WHAT THE TASK REQUIRES:
Every line in the data below from the one containing "sugar cakesss (14, 612)" down to the one containing "March 2013 (13, 2425)", both included, must be retyped exactly; no other line is to appear.

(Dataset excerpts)
┄┄┄┄┄┄┄┄┄┄
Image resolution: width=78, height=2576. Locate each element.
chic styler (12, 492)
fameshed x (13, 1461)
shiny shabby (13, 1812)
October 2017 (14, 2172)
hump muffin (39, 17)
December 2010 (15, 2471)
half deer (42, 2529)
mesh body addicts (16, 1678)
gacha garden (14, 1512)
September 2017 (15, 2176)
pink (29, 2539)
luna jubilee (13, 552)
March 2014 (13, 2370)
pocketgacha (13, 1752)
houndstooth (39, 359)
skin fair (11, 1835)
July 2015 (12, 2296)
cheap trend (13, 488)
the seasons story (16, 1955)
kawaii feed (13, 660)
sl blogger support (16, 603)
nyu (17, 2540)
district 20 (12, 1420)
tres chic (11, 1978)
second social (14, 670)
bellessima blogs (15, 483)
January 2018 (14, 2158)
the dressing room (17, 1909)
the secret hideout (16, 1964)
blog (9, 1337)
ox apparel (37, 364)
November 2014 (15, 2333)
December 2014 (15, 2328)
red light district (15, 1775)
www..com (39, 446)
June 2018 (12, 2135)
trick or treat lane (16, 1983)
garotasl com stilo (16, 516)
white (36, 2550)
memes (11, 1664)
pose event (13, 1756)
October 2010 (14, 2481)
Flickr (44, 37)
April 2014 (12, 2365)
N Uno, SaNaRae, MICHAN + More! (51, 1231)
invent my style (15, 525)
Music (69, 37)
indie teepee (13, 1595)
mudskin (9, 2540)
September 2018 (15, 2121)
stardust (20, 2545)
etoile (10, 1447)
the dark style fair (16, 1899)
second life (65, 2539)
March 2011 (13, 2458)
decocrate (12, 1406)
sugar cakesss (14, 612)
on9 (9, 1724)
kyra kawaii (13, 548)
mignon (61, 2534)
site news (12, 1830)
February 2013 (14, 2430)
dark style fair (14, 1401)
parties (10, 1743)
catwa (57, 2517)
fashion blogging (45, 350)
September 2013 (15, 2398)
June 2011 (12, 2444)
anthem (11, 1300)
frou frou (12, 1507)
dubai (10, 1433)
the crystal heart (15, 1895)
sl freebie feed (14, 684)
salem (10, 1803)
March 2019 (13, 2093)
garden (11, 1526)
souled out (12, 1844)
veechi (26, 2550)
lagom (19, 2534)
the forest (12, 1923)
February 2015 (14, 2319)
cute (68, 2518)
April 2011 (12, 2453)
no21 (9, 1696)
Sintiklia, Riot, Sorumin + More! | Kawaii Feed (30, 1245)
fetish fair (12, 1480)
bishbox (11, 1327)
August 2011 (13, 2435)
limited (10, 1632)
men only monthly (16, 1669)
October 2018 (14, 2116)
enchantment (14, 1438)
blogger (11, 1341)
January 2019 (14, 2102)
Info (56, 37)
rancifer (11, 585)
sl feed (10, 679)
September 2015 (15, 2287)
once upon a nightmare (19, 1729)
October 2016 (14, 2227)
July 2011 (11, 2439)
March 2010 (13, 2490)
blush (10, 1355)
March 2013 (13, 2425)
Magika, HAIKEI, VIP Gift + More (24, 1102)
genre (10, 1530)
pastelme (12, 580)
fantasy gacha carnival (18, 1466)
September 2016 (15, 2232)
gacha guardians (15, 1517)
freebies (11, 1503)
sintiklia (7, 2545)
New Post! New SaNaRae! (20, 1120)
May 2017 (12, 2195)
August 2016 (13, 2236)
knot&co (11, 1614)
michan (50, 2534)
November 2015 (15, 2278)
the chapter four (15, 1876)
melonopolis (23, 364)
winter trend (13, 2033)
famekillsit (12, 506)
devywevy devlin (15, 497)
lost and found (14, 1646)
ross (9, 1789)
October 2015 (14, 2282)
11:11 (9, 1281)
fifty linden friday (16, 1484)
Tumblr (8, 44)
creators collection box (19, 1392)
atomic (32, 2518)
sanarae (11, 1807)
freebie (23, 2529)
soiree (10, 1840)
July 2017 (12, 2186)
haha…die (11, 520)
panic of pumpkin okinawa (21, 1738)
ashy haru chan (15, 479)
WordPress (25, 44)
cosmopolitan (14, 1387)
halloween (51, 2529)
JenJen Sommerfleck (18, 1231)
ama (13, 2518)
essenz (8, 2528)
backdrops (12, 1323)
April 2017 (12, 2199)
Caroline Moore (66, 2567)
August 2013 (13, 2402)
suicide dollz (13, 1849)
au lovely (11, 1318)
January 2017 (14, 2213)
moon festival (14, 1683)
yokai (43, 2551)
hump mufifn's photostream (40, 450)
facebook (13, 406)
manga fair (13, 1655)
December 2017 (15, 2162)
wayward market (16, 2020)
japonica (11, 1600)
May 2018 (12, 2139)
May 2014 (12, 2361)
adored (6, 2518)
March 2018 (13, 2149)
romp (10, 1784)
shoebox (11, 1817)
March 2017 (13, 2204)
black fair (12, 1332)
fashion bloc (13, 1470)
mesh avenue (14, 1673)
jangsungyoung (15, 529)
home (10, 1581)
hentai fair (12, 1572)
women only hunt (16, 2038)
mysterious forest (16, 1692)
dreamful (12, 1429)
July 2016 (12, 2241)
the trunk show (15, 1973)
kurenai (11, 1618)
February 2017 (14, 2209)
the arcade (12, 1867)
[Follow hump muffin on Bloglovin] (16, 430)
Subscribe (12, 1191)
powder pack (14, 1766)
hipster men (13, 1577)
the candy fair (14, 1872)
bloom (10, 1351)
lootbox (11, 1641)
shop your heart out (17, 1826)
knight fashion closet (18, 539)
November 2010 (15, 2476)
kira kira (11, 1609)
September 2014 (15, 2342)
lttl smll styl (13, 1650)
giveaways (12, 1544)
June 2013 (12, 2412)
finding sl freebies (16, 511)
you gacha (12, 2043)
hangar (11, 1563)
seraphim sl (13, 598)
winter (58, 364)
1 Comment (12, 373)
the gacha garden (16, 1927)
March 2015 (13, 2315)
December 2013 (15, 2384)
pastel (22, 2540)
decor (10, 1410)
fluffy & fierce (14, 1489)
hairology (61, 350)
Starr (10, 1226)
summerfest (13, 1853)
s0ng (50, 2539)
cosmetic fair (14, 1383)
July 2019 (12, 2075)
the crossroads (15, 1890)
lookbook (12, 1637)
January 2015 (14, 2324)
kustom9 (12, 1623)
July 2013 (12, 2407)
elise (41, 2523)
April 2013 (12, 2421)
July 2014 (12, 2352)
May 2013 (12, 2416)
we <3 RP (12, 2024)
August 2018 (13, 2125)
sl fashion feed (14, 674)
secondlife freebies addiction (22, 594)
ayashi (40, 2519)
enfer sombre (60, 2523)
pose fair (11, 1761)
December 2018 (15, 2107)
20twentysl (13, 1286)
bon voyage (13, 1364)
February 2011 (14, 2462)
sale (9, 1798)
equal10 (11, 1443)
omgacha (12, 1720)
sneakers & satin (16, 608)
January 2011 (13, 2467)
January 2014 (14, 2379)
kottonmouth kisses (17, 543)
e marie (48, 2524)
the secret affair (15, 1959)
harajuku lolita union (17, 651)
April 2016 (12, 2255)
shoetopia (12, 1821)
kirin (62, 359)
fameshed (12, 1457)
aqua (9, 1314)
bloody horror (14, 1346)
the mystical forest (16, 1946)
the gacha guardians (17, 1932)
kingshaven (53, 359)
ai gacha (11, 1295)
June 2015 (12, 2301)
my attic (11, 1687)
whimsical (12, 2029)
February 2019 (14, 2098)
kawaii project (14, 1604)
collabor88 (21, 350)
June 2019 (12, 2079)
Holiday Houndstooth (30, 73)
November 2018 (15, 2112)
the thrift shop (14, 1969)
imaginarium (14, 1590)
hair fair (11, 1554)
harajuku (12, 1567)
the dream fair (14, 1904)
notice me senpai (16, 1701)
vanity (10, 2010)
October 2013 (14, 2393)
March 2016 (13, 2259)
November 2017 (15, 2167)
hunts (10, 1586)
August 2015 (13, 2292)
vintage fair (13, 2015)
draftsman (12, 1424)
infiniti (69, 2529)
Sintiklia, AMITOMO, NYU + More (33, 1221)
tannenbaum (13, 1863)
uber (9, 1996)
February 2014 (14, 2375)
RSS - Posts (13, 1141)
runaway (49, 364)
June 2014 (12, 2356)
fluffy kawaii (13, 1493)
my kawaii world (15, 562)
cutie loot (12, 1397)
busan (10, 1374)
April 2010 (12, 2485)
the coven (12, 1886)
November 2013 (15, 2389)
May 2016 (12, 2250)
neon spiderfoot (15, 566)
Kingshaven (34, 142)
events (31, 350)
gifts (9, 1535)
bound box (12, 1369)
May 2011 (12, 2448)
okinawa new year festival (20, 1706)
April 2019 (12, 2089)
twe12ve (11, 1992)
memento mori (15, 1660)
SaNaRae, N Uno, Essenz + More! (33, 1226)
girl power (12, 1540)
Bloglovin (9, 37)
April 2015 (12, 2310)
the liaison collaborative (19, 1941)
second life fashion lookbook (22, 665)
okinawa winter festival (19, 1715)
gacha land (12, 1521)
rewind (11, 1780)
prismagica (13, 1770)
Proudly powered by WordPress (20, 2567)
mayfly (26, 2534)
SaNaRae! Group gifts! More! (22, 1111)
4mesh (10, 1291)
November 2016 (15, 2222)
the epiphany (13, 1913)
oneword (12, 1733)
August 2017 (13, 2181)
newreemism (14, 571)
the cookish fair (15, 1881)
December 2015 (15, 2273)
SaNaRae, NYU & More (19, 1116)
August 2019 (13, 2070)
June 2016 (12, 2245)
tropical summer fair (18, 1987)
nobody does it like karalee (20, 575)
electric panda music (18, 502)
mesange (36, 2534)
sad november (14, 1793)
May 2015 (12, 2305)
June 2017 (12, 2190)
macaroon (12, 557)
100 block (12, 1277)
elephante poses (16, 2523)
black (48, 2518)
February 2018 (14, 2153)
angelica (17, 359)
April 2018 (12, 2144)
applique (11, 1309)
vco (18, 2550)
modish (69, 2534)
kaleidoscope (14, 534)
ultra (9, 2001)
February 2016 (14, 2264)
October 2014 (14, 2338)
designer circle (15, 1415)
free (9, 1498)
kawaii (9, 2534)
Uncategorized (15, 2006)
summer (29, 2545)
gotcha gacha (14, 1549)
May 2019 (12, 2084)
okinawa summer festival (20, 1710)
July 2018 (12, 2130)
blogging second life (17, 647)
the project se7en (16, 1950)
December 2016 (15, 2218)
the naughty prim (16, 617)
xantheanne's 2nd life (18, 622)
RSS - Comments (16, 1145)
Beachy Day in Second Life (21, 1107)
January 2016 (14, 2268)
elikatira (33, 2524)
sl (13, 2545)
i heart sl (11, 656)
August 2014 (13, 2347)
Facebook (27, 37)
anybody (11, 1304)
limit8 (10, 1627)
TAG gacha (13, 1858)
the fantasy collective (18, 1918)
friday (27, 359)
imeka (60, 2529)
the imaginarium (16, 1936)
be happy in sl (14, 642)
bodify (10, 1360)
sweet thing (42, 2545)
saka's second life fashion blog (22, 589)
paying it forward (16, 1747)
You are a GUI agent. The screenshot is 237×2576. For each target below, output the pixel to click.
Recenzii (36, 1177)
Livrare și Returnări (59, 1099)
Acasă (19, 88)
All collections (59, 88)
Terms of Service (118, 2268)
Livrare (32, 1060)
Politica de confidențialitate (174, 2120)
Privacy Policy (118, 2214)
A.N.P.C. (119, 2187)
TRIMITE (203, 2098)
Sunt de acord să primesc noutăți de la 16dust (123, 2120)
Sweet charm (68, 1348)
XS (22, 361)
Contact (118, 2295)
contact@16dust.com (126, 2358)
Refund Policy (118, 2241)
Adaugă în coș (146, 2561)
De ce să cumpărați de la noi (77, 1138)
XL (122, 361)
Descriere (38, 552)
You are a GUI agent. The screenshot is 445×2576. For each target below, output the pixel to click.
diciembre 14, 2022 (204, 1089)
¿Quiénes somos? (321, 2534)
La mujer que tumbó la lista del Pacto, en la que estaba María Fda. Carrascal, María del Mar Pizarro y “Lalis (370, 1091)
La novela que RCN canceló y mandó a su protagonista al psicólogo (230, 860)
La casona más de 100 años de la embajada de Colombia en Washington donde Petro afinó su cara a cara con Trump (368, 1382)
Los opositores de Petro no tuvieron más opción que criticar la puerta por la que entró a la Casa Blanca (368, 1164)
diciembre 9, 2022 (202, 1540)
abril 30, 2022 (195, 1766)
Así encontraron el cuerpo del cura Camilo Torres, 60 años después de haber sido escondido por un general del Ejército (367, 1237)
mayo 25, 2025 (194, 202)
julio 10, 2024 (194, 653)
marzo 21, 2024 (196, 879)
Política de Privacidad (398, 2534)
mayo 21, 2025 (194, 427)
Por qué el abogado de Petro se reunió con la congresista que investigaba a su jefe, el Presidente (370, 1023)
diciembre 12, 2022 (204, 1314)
┄┄┄┄┄┄┄┄┄┄
ANSWER AREA:
sugar cakesss (14, 612)
on9 (9, 1724)
kyra kawaii (13, 548)
mignon (61, 2534)
site news (12, 1830)
February 2013 (14, 2430)
dark style fair (14, 1401)
parties (10, 1743)
catwa (57, 2517)
fashion blogging (45, 350)
September 2013 (15, 2398)
June 2011 (12, 2444)
anthem (11, 1300)
frou frou (12, 1507)
dubai (10, 1433)
the crystal heart (15, 1895)
sl freebie feed (14, 684)
salem (10, 1803)
March 2019 (13, 2093)
garden (11, 1526)
souled out (12, 1844)
veechi (26, 2550)
lagom (19, 2534)
the forest (12, 1923)
February 2015 (14, 2319)
cute (68, 2518)
April 2011 (12, 2453)
no21 (9, 1696)
Sintiklia, Riot, Sorumin + More! | Kawaii Feed (30, 1245)
fetish fair (12, 1480)
bishbox (11, 1327)
August 2011 (13, 2435)
limited (10, 1632)
men only monthly (16, 1669)
October 2018 (14, 2116)
enchantment (14, 1438)
blogger (11, 1341)
January 2019 (14, 2102)
Info (56, 37)
rancifer (11, 585)
sl feed (10, 679)
September 2015 (15, 2287)
once upon a nightmare (19, 1729)
October 2016 (14, 2227)
July 2011 (11, 2439)
March 2010 (13, 2490)
blush (10, 1355)
March 2013 (13, 2425)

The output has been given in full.